Captain Midnight here with a special trade secret for all you loyal fans.
Some of you have written, asking how we super-dogs manage to live among you undetected until our superpowers are needed. Actually, gulling the average human is pretty easy. They mostly see what they want to see, so all it takes is a little sleight of hand and a convenient telephone box for the switcheroo.
Herself is far from average but even so I had to explain the finer points to her the other evening. We’d been out to a party at her friend’s house and she seemed surprised that I hadn’t been recognised. The conversation went something like this…
“My friend liked you,” said Herself. “She thought you were sweet.”
“Happens all the time,” I said.
“She called you a Comedy Dog.”
“A what?”
“A Comedy Dog.”
“And why do you think she said that?”
“Well, you know,” said Herself. “Standing on your hind legs; chasing cats; furry dreadlocks; sleeping on your back with one leg in the air; being addicted to chicken. That sort of thing.”

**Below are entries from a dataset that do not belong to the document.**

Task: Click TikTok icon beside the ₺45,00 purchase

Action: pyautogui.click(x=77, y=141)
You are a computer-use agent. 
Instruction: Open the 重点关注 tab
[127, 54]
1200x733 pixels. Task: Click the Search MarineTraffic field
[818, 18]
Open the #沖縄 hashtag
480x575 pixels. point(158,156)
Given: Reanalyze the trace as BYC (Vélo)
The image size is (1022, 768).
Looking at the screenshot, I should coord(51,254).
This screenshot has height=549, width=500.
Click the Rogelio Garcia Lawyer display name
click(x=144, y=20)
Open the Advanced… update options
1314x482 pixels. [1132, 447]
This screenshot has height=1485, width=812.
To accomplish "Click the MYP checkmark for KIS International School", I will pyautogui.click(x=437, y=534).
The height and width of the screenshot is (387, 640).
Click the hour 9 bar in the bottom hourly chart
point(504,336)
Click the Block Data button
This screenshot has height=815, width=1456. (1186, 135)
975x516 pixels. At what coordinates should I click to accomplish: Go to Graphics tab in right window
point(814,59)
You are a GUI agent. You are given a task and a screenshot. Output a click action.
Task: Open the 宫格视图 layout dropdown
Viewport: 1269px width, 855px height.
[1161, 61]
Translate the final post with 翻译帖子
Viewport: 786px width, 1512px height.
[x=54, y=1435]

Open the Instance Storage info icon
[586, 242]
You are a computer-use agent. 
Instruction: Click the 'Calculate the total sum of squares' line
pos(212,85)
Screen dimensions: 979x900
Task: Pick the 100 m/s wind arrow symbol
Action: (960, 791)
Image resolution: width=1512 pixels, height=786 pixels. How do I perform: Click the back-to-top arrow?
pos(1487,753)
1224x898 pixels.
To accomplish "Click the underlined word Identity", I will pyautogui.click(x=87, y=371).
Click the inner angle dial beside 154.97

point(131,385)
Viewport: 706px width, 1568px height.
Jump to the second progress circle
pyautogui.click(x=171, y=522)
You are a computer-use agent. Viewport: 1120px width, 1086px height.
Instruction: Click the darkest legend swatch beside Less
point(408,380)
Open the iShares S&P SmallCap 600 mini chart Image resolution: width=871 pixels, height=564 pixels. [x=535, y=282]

“Excellent,” I said. “My C.K. seems to be working.”
“Calvin Klein?” she asked, with a raised eyebrow.
“No. No.” I replied. “Clark Kent. Superman’s mild-mannered alter ego. All super beings need an alter ego, so they can pass as normal. We call them C.K.s.”
“And yours is Ted the Comedy Dog?”
“Correctamundo.”
“Really,” she gasped. “You mean all that stuff is just part of your disguise?”
“Yup.”
“All of it?”
“Except for the chicken thing,” I confessed. “That’s for real.”
She took the hint and raided the fridge for a late-night, poultry-based snack.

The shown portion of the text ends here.